Research Directions on Deep Reinforcement Learning
As deep learning requires a lot of data to efficiently learn many parameters, this constraint also applies to deep RL. However, in some domains, it is difficult and costly to generate such data. This series of work improved data efficiency of deep RL algorithms by:
- proposing and analyzing another type of update for actor-critic architecture [Zimmer and Weng, 2019a,b], [Zimmer et al., 2016a,b,c].

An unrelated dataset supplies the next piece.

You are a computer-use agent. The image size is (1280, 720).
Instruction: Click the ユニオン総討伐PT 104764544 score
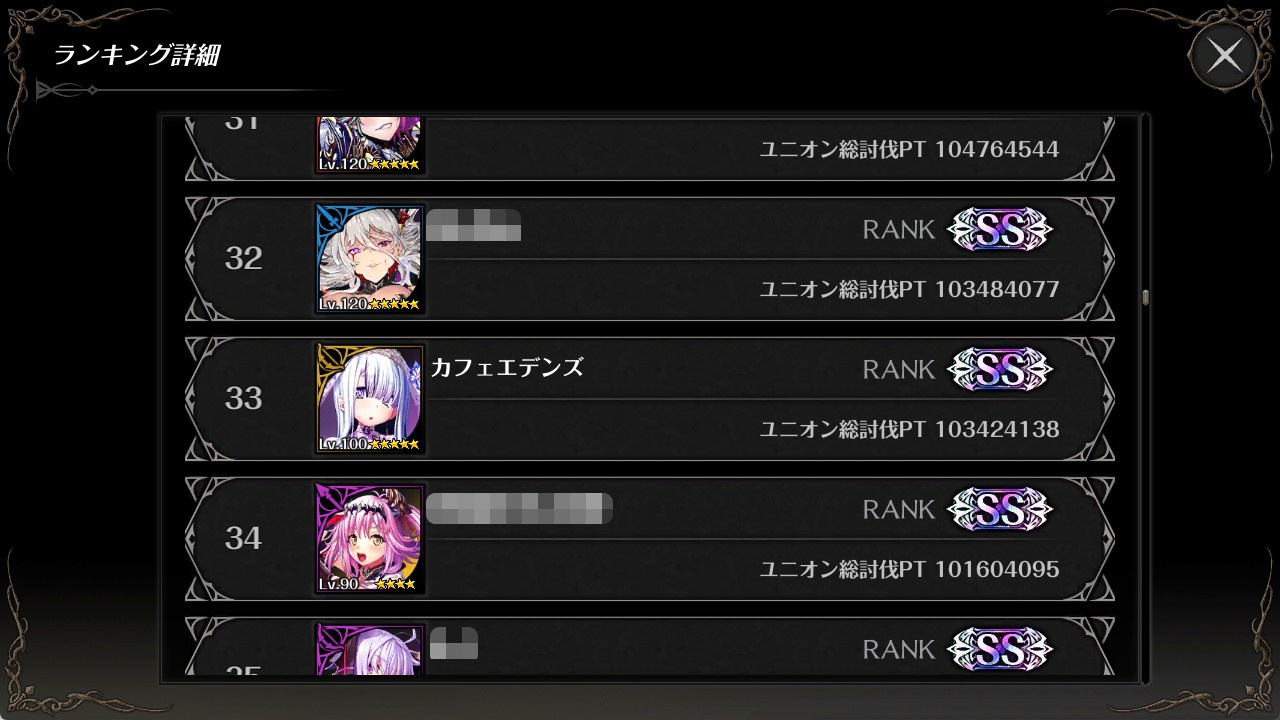click(909, 149)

Novelty: Instead of updating the policy with the deterministic policy gradient, the policy is updated by maximizing the critic in a non-parametric way, then the policy mimics the non-parametric solution. When performing the non-parametric maximization, instead of relying on the Q function which might be difficult to learn, we propose to rely on the V function which is easier to learn. In such case, less data can be used to perform the update, but those data are more reliable.
- exploiting the symmetries present in robotic as a data augmentation technique for multi-goal RL [Lin et al., 2019, 2020].
Learning to solve a task may take a lot of time. Instead of learning from scratch for each new encountered domain, previous gathered knowledge can be used as bootstrapping. We proposed to use this transfer learning approach when the target domain required too much knowledge to be tackled directly [Zimmer and Doncieux, 2017], when a teacher agent advises a student agent at propitious moments sharing its knowledge [Zimmer et al., 2014], or during curriculum learning where the sensorimotor space of the agent grows while it is learning a policy [Zimmer et al., 2018].
While an agent is learning to solve a task, a meta-agent observes the learning process. In addition to acting on the process, the meta-agent can also learn the effect of its meta-decisions to improve the learning of the learning process. We proposed to use this idea while a teacher agent gives advice to a student agent: the teacher learns how to teach better [Zimmer et al., 2014]. We worked on a neural network architecture where a first neural network was learning a classification task, while a second one learned to bet if the prediction of the first network was correct to improve the classification score [Zimmer et al., 2012]. We proposed a meta-architecture to trigger the growth of the sensorimotor space based on intrinsic motivation [Zimmer et al., 2018].